TASK PROMPT
Quote the entries below word for word, all of them.

• • • • • • •

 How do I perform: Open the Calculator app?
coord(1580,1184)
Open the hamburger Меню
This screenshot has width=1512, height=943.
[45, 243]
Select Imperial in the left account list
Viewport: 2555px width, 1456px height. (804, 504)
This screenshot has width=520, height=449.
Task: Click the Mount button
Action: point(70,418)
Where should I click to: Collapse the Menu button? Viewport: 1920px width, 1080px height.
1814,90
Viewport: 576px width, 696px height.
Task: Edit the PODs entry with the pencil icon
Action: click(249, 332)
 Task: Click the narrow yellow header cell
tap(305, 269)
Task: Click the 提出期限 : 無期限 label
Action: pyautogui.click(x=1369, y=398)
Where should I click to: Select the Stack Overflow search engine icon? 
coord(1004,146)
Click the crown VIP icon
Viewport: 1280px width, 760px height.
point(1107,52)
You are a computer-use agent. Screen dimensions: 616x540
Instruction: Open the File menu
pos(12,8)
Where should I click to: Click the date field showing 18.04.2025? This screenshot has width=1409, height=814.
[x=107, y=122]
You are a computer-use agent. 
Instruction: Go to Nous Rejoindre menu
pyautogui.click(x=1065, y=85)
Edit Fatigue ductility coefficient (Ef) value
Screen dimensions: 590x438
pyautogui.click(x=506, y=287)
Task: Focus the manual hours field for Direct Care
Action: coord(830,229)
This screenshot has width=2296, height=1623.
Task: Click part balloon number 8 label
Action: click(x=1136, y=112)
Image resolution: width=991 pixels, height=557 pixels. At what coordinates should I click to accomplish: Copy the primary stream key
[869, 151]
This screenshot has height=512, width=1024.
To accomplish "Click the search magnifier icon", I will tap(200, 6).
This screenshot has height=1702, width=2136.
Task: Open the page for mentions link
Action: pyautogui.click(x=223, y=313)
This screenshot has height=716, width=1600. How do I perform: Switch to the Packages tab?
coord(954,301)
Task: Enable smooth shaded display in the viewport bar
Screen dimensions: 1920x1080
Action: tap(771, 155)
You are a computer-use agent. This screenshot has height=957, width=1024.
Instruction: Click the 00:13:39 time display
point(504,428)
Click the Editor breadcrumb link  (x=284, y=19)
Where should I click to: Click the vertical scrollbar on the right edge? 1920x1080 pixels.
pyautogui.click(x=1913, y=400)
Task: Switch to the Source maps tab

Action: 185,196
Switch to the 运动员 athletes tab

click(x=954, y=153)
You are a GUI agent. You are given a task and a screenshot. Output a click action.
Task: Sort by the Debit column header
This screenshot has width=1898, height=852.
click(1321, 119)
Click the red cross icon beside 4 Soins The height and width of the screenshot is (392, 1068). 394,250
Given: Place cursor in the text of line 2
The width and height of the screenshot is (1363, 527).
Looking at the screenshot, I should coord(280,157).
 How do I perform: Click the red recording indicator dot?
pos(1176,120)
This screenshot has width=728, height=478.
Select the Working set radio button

• • • • • • •

TASK RESPONSE
 How do I perform: Open the Calculator app?
coord(1580,1184)
Open the hamburger Меню
This screenshot has width=1512, height=943.
[45, 243]
Select Imperial in the left account list
Viewport: 2555px width, 1456px height. (804, 504)
This screenshot has width=520, height=449.
Task: Click the Mount button
Action: point(70,418)
Where should I click to: Collapse the Menu button? Viewport: 1920px width, 1080px height.
1814,90
Viewport: 576px width, 696px height.
Task: Edit the PODs entry with the pencil icon
Action: click(249, 332)
 Task: Click the narrow yellow header cell
tap(305, 269)
Task: Click the 提出期限 : 無期限 label
Action: pyautogui.click(x=1369, y=398)
Where should I click to: Select the Stack Overflow search engine icon? 
coord(1004,146)
Click the crown VIP icon
Viewport: 1280px width, 760px height.
point(1107,52)
You are a computer-use agent. Screen dimensions: 616x540
Instruction: Open the File menu
pos(12,8)
Where should I click to: Click the date field showing 18.04.2025? This screenshot has width=1409, height=814.
[x=107, y=122]
You are a computer-use agent. 
Instruction: Go to Nous Rejoindre menu
pyautogui.click(x=1065, y=85)
Edit Fatigue ductility coefficient (Ef) value
Screen dimensions: 590x438
pyautogui.click(x=506, y=287)
Task: Focus the manual hours field for Direct Care
Action: coord(830,229)
This screenshot has width=2296, height=1623.
Task: Click part balloon number 8 label
Action: click(x=1136, y=112)
Image resolution: width=991 pixels, height=557 pixels. At what coordinates should I click to accomplish: Copy the primary stream key
[869, 151]
This screenshot has height=512, width=1024.
To accomplish "Click the search magnifier icon", I will tap(200, 6).
This screenshot has height=1702, width=2136.
Task: Open the page for mentions link
Action: pyautogui.click(x=223, y=313)
This screenshot has height=716, width=1600. How do I perform: Switch to the Packages tab?
coord(954,301)
Task: Enable smooth shaded display in the viewport bar
Screen dimensions: 1920x1080
Action: tap(771, 155)
You are a computer-use agent. This screenshot has height=957, width=1024.
Instruction: Click the 00:13:39 time display
point(504,428)
Click the Editor breadcrumb link  (x=284, y=19)
Where should I click to: Click the vertical scrollbar on the right edge? 1920x1080 pixels.
pyautogui.click(x=1913, y=400)
Task: Switch to the Source maps tab

Action: 185,196
Switch to the 运动员 athletes tab

click(x=954, y=153)
You are a GUI agent. You are given a task and a screenshot. Output a click action.
Task: Sort by the Debit column header
This screenshot has width=1898, height=852.
click(1321, 119)
Click the red cross icon beside 4 Soins The height and width of the screenshot is (392, 1068). 394,250
Given: Place cursor in the text of line 2
The width and height of the screenshot is (1363, 527).
Looking at the screenshot, I should coord(280,157).
 How do I perform: Click the red recording indicator dot?
pos(1176,120)
This screenshot has width=728, height=478.
Select the Working set radio button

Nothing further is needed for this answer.